FILE PHOTO: Representatives of the countries members of Trans-Pacific Partnership (TPP) trade deal, Deputy Minister of Industry and Trade of Vietnam, Tran Quoc Khanh, Minister for Trade and Industry of Singapore, Chan Chung Sing, Minister of International Trade Diversification of Canada, James Carr, Minister of Foreign Affairs of Chile, Roberto Ampuero, Director General of the Direction of International Economic Relations (Direcon) of Chile, Rodrigo Yanez, Minister for Trade and Export Growth of New Zealand, David Parker, Parliamentary Vice-Minister of Foreign Affairs of Japan, Kiyoto Tsuji and Parliamentary Vice-Minister of Economy Trade and Industry of Japan, Akimasa Ishikawa, take part in a news conference at the Ministry of Foreign Affairs in Santiago, Chile May 16, 2019. REUTERS/Rodrigo Garrido

LONDON (Reuters) - The United Kingdom announced on Wednesday it would pursue accession to a revamped version of the Trans-Pacific Partnership.

“Today we’re announcing our intent to pursue accession to CPTPP, one of the world’s largest free trading areas,” Trade Secretary Liz Truss said.

The British government said joining CPTPP would help the UK overcome the challenge posed by the coronavirus and would help diversity its trade links.

The Comprehensive and Progressive Agreement for Trans-Pacific Partnership (CPTPP) is a free trade agreement that links Canada and 10 other countries: Australia, Brunei, Chile, Japan, Malaysia, Mexico, New Zealand, Peru, Singapore and Vietnam.

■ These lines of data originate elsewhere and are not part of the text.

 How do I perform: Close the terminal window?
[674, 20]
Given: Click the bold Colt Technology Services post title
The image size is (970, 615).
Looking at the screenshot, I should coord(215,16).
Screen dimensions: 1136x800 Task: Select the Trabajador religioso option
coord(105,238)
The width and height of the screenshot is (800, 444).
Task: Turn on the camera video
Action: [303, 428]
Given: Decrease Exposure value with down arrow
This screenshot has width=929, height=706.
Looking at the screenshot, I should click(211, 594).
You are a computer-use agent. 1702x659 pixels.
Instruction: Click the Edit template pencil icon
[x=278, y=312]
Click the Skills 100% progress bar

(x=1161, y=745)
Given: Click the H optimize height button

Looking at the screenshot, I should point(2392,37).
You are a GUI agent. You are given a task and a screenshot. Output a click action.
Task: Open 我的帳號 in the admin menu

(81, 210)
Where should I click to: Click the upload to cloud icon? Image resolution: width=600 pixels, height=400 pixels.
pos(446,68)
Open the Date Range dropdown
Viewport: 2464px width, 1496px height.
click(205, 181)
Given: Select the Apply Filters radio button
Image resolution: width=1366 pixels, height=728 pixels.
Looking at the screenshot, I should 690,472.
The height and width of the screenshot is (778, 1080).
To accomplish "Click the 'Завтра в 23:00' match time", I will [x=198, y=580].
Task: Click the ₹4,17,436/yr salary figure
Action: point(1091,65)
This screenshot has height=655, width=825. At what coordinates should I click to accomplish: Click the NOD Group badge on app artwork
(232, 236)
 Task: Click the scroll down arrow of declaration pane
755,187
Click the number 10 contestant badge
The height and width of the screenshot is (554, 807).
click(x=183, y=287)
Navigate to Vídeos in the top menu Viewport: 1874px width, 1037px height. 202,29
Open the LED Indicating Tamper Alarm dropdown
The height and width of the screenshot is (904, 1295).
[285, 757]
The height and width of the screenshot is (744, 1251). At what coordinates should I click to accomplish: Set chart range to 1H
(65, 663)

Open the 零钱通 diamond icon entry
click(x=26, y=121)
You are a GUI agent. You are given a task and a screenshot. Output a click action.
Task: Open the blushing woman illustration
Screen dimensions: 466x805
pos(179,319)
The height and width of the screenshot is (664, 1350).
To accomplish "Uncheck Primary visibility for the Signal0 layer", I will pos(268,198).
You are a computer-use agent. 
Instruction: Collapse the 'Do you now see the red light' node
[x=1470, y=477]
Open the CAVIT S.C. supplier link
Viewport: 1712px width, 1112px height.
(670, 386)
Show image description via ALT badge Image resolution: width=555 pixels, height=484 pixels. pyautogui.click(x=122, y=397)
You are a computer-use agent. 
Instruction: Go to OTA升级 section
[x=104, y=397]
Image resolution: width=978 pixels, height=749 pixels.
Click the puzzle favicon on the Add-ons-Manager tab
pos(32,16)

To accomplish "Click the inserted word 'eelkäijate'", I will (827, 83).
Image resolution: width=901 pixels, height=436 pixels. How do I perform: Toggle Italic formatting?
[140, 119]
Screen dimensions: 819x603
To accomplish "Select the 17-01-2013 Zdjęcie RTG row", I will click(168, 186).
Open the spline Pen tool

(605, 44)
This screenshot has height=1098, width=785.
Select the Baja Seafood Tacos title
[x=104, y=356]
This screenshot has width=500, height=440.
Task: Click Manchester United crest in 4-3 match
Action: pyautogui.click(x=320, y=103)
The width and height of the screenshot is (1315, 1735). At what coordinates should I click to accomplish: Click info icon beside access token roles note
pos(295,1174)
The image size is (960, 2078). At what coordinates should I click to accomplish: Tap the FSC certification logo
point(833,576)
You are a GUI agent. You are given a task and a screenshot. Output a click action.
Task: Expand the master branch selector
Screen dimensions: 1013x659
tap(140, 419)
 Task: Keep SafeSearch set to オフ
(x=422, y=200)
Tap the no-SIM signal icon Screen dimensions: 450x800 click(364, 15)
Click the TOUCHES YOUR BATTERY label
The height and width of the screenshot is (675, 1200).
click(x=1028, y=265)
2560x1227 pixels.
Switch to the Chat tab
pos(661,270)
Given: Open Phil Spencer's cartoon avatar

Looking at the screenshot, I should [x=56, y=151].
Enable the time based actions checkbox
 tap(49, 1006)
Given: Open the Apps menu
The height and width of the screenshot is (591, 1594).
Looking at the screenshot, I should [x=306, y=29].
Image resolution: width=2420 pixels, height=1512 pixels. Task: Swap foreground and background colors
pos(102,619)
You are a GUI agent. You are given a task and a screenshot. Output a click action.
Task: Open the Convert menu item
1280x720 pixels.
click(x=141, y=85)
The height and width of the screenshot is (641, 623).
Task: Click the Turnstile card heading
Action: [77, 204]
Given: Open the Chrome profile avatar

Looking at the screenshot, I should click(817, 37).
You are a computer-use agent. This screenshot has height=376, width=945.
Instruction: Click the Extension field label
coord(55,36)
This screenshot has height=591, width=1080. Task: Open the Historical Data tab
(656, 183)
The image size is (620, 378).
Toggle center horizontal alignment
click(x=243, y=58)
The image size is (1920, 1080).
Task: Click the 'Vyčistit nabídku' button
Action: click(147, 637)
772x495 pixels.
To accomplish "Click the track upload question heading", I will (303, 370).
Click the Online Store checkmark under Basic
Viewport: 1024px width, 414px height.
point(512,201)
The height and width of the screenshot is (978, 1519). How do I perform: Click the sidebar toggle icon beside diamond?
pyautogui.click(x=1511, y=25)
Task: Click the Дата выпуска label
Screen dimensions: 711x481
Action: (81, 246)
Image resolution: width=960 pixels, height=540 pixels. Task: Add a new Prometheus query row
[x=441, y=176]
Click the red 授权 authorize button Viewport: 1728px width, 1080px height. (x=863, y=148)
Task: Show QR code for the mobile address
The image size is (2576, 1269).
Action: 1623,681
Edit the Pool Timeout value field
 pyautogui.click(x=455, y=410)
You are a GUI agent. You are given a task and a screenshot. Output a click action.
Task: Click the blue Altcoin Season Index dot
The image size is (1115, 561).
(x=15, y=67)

Once fully implemented, the 11 countries will form a trading bloc representing 495 million consumers and 13.5% of global GDP, according to the Canadian government. If the United Kingdom were to join, that share of global GDP would rise to about 16%.

The United Kingdom left the European Union on Jan. 31 but the main terms of its membership remain in place during a transition period until the end of this year. Both the UK and EU hope to negotiate a new free trade deal between them by the end of the year.